CALLER: Hi, Larry. I just want to tell you I think you look great. How's it going? My question is -- my question to the panel is how come with seemingly like almost 100 years of experience between all three of them, it's so quick -- they so quickly turn off this whole idea of spiritual involvement. I mean, the body, the mind. I'm not a psychologist, but I went to college. The body -- we humans are made up of a lot of different factors. One of which is spiritual. And I just -- I can't understand how quickly they want to move away from the idea that, you know, alcohol and drugs and other -- all types of other mind influences can contribute to the -- the last guy that spent time with Ted Bundy was James Dobson, Dr. Dobson. Let me tell you something, there's a very big insight in the spiritual realm to what these people are doing.
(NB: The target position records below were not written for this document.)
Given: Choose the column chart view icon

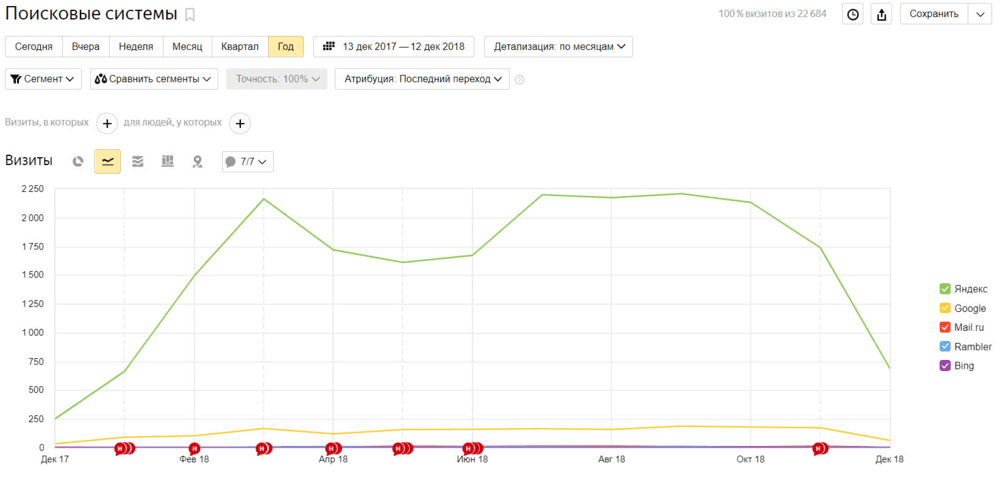Looking at the screenshot, I should [168, 162].
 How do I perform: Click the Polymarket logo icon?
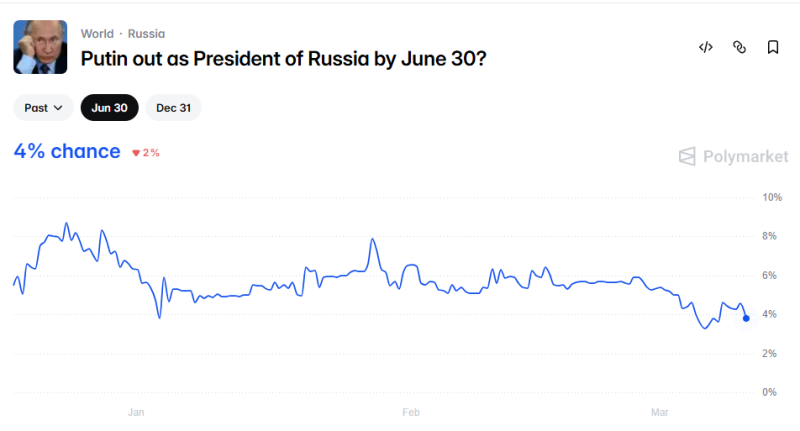click(x=687, y=156)
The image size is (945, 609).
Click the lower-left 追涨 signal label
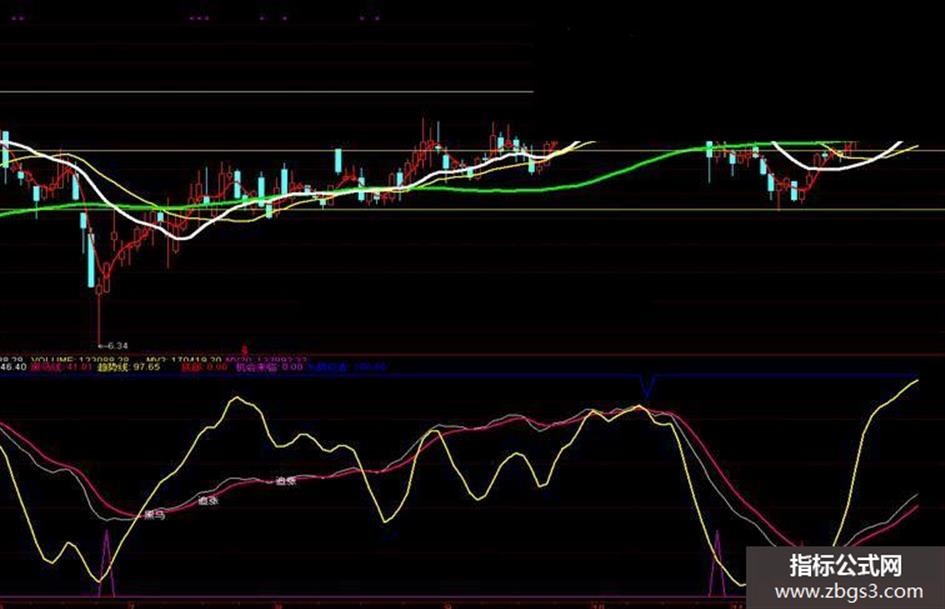208,500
KING: All right. We're running close on time about. I didn't mean to cut you, sir, but Dr. Morrison, does he have a point?

MORRISON: No, he doesn't have a point. Spirituality is important, but it doesn't cause or prevent serial killers. Drugs and alcohol, again, are not involved in serial killings. These are myths that people have. And nobody's ignoring spirituality. But what we're talking about here are individuals who are often the personification of what we call evil. KING: Because Gregg McCrary when Ted Bundy died, he said that it was pornography that caused him to do it.

MCCRARY: That's debatable. If anything, he's trying to project blame off on some -- to project blame and responsibility off of himself and on to anything else, which is commonly what we see. If it was pornography, we'd have a lot of serial murders because it's a billion dollar business, and a lot of folks are watching it. So...

KING: Is it -- is it my read, Gregg, that it's getting worse or has it always been around?

MCCRARY: It's always been around. We go back to medieval times in villages where they'd find some villager horribly killed and mutilated. That gave birth to the myth of werewolfs and vampires that would come out at night and do these things. In fact it was probably serial murder in their village. And they couldn't believe anyone was capable of such horrific violence. We know better now. I don't know that it's any worst. I think we're getting better at identifying it and getting it out in the open and talking about it like we are tonight.

KING: And also we have so much news coverage in so many areas that we get more attention, right.

MCCRARY: Twenty-four/seven. CNN, these 24/7 news channels, they're all over a case like this. I mean, the Beltway sniper when that was going on, as you know, the minute they stopped covering it, the ratings dropped. So, they'd get right back covering it again whether there was anything new to talk about or not. So, that brings a lot of attention to it.

KING: We're going to do a lot more on this. And I thank you all for an illuminating hour. Dr. Kathleen Ramsland, Dr. Martha Stout, Dr. Helen Morrison, and Gregg McCrary.

Tomorrow night, we have an extraordinary night for you. I will not be the host tomorrow night. The host is Jiminy Glick. You know him as Martin Short. Jiminy Glick takes over LARRY KING tomorrow night. Lauren Bacall on Friday.

Now, Aaron Brown, host of "NEWSNIGHT," you top that. Do better than Jiminy tomorrow.